[[ GIVEN ENTRIES open ]]
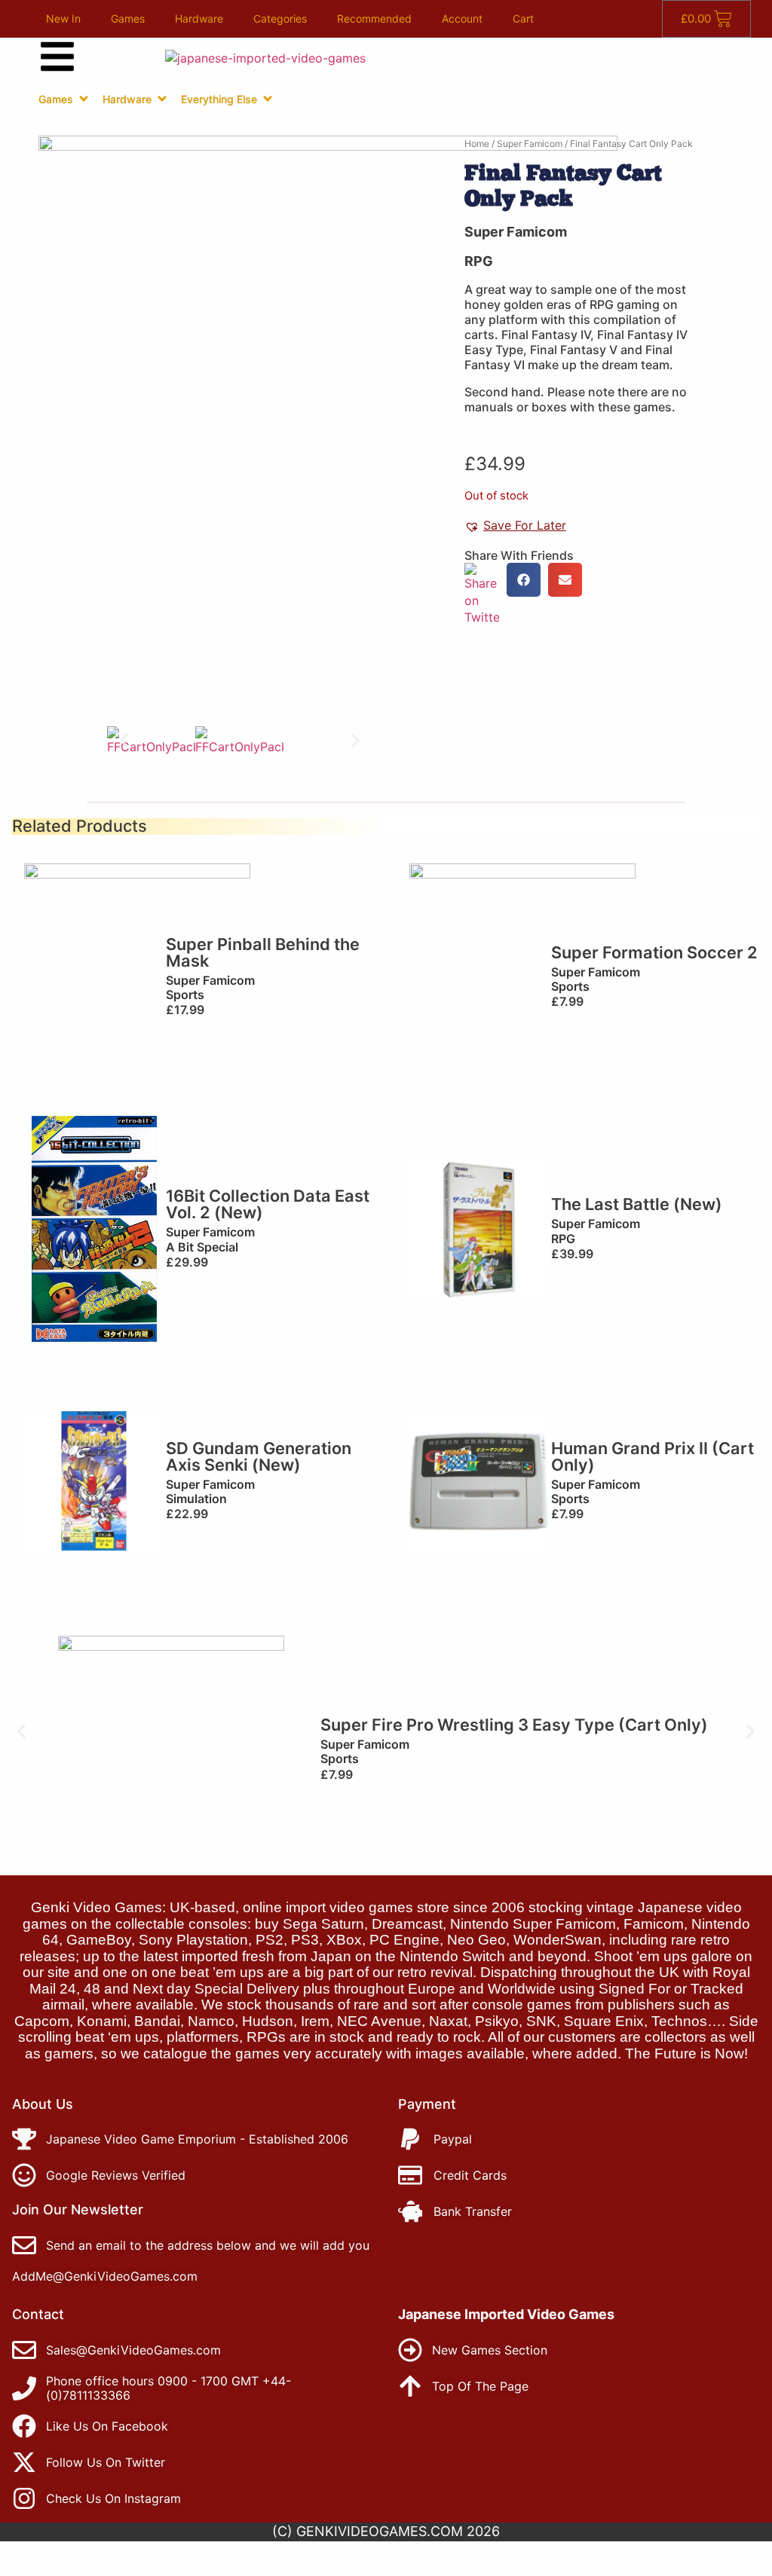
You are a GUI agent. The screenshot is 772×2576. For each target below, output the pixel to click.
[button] (124, 741)
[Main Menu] (57, 56)
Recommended (374, 18)
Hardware (199, 18)
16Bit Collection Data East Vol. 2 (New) (267, 1204)
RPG (478, 261)
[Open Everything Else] (267, 98)
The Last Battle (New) (636, 1204)
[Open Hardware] (162, 98)
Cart (523, 18)
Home (476, 143)
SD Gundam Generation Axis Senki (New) (258, 1456)
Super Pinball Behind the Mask (263, 952)
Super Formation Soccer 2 (654, 952)
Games (128, 18)
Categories (280, 18)
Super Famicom (529, 143)
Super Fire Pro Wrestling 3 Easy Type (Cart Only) (514, 1724)
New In (63, 18)
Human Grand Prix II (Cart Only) (652, 1456)
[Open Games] (83, 98)
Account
[[ GIVEN ENTRIES closed ]]
» **WORK TASK**:
Reproduce the material word for word, pictures excluded.

» **SOLUTION FOR THIS PROBLEM**:
You are a GUI agent. The screenshot is 772×2576. For each target below, output the pixel to click.
[button] (124, 741)
[Main Menu] (57, 56)
Recommended (374, 18)
Hardware (199, 18)
16Bit Collection Data East Vol. 2 (New) (267, 1204)
RPG (478, 261)
[Open Everything Else] (267, 98)
The Last Battle (New) (636, 1204)
[Open Hardware] (162, 98)
Cart (523, 18)
Home (476, 143)
SD Gundam Generation Axis Senki (New) (258, 1456)
Super Pinball Behind the Mask (263, 952)
Super Formation Soccer 2 (654, 952)
Games (128, 18)
Categories (280, 18)
Super Famicom (529, 143)
Super Fire Pro Wrestling 3 Easy Type (Cart Only) (514, 1724)
New In (63, 18)
Human Grand Prix II (Cart Only) (652, 1456)
[Open Games] (83, 98)
Account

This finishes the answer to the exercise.